During Derek Jeter’s final game at Yankee Stadium more than five years ago, all the way up until the final magical moment, highlights of Jeter’s career played on the jumbotron in the Bronx. Between nearly every inning, there was consistently loud applause from the fans in attendance for what was an unforgettable night.
Of course, when your career spans 20 years and includes five World Series championships, there is plenty of content to include in the highlight reel, so why not milk it for all it’s worth? After all, what Jeter was a part of, especially in his prime years when a Yankee championship felt like a foregone conclusion, will be incredibly difficult to ever be replicated again.
But as the buzz of Jeter’s Hall of Fame election subsides, and the wait begins for his induction this summer, it really feels like this coming July will be the final formal platform for Jeter and the dynasty he was a part of to be honored and remembered, and the time is approaching for that door to close.
The years of 1996-2001 created plenty of heroes, expected and unexpected ones, and nearly all of them have had received plenty of deserved recognition. We’ve seen Tino Martinez and Paul O’Neill enter Momument Park. We’ve seen Joe Torre, Jorge Posada, Mariano Rivera, Andy Pettitte, Bernie Williams and Jeter all have their number retired. Torre, Rivera and now Jeter made their way into Cooperstown. Rivera was honored with another special day in the Bronx to commemorate his Hall of Fame induction, and there have been anniversary celebrations at the Stadium for the 1996 and 1998 teams. Such a historic run warrants historic remembrance, but eventually, the avenues of acknowledgement run dry, and all that is left is memory. We’re fast approaching that reality.
Of course, the memory itself isn’t a bad thing. Personally, there will still be random evenings after work where an innocent Twitter scroll turns into an hour-long YouTube wormhole of highlights that include the Jim Leyritz home run or the Flip Play and endless moments that defined an era and my childhood. In terms of saving up to go to this retirement ceremony or taking off work for that induction however, those events seem to be coming to an end with the last core member of that dynasty to retire, and that’s Jeter.

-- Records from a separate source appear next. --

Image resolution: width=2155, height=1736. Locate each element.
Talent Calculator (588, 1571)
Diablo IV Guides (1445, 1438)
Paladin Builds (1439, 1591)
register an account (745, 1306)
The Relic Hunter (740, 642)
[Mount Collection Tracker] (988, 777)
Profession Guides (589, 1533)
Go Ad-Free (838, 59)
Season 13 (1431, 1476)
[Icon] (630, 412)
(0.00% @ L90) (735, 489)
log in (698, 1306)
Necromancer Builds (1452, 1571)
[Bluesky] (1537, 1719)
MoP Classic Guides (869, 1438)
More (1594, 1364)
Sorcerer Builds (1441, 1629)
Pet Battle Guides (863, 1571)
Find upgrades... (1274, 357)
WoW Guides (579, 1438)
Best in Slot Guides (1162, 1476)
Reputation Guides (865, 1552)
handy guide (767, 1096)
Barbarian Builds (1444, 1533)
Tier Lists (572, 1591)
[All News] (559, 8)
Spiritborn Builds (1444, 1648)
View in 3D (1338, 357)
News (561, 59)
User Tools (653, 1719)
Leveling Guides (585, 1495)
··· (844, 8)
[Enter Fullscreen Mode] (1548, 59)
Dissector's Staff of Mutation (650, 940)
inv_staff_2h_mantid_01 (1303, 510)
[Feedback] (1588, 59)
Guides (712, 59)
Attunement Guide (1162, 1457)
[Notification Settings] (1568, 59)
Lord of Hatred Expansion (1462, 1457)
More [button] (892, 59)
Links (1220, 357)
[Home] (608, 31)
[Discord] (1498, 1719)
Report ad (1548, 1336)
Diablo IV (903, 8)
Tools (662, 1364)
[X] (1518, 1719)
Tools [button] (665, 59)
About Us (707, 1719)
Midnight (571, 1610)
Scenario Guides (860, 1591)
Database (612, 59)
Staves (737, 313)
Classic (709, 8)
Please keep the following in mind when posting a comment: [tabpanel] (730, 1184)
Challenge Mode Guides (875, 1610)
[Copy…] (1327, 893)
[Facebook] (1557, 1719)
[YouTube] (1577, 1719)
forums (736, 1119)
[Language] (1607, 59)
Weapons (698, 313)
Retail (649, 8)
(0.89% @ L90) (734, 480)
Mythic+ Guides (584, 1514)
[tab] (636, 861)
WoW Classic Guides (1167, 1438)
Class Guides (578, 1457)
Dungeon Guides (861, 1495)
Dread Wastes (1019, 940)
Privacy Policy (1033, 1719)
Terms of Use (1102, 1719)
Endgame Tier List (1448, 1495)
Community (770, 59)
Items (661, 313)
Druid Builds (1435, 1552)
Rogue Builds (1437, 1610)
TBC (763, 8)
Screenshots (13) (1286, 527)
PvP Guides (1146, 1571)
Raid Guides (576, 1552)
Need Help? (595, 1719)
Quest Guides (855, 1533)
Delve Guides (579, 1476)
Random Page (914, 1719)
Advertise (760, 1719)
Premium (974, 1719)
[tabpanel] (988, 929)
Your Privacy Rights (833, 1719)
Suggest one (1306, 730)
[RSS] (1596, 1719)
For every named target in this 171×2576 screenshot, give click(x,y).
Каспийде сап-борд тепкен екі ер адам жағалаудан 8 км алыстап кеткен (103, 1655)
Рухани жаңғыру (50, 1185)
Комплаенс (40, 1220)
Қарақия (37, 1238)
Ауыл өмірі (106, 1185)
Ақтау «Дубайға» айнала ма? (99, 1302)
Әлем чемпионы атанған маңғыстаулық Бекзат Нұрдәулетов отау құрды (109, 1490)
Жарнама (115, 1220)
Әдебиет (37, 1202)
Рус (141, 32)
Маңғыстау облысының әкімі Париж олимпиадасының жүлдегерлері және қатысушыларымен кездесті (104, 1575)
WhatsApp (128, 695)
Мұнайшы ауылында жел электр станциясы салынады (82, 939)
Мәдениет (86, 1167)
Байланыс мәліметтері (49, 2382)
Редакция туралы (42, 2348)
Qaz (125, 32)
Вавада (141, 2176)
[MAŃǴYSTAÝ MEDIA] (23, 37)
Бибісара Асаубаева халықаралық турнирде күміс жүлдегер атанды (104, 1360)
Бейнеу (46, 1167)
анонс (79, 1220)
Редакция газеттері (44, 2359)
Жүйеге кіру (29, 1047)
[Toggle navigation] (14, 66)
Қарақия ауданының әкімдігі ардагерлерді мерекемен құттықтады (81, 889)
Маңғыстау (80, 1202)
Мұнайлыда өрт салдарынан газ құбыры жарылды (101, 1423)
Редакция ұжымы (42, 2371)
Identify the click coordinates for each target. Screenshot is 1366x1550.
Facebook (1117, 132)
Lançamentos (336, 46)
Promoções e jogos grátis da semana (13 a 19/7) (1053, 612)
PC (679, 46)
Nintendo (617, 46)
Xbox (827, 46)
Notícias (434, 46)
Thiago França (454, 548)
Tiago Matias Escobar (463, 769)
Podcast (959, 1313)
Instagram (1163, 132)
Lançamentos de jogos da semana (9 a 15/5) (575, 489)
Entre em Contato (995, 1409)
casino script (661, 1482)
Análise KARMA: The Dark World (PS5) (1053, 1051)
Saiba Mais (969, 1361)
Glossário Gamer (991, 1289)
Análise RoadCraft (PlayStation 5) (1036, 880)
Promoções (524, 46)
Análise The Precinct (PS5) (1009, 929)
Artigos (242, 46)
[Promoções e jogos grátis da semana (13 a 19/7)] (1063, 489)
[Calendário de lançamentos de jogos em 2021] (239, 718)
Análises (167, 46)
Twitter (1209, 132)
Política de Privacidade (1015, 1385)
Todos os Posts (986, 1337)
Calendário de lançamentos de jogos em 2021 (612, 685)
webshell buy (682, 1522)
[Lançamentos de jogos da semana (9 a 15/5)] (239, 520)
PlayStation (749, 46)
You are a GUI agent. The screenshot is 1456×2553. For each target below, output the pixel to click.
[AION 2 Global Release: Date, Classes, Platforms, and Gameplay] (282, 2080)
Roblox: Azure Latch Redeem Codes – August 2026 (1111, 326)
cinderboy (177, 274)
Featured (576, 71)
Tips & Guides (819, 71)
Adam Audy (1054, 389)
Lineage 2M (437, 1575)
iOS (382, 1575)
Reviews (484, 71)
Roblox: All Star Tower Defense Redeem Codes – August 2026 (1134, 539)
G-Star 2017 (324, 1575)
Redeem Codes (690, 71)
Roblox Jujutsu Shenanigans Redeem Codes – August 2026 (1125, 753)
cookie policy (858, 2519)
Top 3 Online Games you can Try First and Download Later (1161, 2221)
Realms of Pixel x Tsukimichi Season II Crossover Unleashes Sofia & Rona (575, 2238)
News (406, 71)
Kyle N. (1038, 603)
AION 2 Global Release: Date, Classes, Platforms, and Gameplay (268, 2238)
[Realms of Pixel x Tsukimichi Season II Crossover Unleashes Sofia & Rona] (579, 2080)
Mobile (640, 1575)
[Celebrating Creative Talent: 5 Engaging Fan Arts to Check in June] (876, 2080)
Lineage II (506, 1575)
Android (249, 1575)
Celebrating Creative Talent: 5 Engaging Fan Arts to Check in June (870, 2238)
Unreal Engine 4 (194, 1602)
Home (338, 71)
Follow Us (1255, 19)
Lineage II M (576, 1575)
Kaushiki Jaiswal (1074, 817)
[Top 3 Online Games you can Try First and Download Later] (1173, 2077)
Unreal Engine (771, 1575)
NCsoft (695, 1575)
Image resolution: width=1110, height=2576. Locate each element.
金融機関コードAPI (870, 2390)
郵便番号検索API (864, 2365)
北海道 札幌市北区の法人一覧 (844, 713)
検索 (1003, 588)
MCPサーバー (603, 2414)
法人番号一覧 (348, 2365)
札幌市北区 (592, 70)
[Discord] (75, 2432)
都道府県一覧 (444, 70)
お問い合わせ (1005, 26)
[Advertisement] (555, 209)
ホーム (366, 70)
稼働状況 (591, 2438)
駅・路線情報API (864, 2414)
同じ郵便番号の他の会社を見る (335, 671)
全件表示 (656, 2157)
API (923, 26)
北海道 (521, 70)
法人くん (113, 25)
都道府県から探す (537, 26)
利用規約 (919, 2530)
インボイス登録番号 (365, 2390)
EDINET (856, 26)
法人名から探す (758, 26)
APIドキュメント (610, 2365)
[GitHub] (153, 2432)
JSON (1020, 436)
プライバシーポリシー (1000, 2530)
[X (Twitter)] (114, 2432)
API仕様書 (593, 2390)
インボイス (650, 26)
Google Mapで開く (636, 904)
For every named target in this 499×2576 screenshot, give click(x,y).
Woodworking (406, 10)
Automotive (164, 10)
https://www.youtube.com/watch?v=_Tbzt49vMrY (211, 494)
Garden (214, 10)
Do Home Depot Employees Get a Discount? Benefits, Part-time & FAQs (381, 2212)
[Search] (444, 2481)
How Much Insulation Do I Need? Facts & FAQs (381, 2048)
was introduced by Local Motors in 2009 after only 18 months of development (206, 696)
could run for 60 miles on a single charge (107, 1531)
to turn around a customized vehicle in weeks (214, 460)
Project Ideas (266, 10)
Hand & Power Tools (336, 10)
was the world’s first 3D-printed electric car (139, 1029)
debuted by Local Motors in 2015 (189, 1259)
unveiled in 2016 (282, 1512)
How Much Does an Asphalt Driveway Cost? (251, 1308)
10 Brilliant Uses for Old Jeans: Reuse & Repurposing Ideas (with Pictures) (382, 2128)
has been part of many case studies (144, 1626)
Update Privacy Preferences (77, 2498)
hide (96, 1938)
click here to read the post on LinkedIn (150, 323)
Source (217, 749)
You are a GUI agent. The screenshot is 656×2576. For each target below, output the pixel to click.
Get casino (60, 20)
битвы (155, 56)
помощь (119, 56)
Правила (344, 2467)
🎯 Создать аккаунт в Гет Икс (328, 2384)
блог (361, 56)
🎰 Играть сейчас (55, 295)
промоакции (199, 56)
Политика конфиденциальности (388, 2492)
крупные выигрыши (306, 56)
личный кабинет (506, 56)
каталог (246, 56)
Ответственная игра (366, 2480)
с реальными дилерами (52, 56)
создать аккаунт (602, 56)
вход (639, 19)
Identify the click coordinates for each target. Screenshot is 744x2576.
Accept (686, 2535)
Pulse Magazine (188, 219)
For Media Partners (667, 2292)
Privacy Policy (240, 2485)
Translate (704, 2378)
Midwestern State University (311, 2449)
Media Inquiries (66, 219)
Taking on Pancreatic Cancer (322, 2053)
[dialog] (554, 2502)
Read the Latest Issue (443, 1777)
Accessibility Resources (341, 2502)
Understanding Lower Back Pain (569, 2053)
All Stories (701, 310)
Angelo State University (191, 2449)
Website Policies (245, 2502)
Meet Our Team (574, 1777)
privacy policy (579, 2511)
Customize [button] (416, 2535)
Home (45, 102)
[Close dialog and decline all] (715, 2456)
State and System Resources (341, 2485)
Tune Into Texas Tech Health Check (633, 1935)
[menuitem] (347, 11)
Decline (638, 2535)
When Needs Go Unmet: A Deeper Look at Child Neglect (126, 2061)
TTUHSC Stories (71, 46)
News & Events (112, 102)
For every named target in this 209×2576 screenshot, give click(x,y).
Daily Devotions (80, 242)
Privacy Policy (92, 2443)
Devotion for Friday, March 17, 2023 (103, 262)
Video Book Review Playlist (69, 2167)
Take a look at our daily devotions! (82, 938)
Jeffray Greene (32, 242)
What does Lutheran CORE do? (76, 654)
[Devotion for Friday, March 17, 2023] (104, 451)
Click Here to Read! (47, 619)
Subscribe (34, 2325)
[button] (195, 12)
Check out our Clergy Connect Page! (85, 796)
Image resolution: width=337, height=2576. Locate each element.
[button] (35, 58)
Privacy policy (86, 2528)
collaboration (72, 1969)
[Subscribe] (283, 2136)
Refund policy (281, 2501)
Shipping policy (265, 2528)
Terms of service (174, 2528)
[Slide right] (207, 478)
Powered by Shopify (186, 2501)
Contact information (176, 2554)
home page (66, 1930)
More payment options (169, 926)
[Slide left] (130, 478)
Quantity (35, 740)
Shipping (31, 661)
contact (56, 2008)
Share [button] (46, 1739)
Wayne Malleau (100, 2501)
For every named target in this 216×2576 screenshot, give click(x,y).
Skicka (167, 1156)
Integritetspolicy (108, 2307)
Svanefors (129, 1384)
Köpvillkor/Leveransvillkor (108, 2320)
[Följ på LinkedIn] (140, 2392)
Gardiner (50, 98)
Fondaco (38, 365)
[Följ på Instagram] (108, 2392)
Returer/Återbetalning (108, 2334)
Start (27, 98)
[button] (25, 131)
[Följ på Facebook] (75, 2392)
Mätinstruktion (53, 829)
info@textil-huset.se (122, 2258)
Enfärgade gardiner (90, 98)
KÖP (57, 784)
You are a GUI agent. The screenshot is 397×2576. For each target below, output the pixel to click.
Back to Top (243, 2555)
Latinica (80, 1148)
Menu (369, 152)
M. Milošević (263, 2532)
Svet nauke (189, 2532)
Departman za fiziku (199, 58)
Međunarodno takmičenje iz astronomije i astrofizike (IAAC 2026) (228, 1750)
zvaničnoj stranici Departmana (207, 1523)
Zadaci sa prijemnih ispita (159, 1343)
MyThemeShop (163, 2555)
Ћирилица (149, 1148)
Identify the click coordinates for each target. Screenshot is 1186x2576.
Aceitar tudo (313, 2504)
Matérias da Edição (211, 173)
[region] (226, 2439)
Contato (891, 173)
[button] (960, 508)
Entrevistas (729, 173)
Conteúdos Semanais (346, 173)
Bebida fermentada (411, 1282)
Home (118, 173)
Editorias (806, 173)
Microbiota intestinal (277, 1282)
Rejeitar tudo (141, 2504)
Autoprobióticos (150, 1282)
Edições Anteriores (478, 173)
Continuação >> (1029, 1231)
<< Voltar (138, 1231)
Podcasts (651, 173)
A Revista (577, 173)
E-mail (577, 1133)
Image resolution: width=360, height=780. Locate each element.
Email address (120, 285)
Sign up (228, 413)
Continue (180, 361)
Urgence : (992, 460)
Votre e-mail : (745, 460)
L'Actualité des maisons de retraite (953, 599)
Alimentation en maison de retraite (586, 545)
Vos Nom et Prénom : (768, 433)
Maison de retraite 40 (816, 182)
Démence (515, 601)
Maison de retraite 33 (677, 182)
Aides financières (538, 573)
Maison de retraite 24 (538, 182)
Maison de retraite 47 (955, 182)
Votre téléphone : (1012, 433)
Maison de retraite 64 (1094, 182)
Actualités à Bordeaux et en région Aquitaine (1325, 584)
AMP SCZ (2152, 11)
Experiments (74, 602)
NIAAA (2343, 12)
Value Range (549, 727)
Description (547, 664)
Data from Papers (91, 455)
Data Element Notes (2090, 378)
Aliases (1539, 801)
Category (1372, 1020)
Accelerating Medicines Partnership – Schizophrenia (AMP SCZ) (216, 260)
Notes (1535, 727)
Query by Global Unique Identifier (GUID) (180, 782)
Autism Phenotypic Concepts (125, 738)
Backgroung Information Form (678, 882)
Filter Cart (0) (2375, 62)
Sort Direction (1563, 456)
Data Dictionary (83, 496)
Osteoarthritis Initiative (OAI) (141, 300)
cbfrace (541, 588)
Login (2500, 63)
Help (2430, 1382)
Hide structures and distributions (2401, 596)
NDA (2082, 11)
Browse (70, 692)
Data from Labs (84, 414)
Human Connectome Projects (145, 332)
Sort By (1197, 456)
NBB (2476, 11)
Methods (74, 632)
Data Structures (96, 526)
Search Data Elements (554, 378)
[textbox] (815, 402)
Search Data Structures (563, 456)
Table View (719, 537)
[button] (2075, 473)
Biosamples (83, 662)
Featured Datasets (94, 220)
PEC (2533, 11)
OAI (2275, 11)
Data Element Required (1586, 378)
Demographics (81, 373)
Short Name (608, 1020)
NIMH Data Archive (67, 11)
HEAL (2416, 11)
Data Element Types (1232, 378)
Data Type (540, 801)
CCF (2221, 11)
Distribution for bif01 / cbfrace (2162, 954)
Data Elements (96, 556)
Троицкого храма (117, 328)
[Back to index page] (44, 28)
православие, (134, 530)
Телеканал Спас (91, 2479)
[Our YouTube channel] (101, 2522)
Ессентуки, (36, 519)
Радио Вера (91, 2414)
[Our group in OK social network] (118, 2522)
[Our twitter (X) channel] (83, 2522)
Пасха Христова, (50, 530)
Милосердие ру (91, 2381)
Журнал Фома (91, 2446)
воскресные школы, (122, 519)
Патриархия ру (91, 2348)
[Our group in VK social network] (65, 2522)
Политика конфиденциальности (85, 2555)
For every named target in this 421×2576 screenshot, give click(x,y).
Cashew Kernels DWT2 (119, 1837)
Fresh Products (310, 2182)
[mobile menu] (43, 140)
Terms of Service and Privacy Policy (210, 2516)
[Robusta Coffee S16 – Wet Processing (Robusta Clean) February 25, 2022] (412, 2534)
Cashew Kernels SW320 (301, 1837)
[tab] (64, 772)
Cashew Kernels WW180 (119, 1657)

Yes, Andy Pettitte is still on the ballot, but it’s looking more and more like he will fall short of Cooperstown, barring a Larry Walker-esque surge in percentages that get him in on the final year of eligibility. Maybe the Yankees will host a day at the park to honor Jeter’s induction, and that will be another day filled with career highlights on Twitter as well. For now, it’s safe to assume that after the end of July, when the weekend is filled with replays of the flip, the dive, the final home game and all the other wonderful memories, that era of Yankee dominance will be securely placed in the archives. Fortunately, today’s Yankees are a hell of a lot of fun to watch themselves, so it’s time for some new unforgettable moments.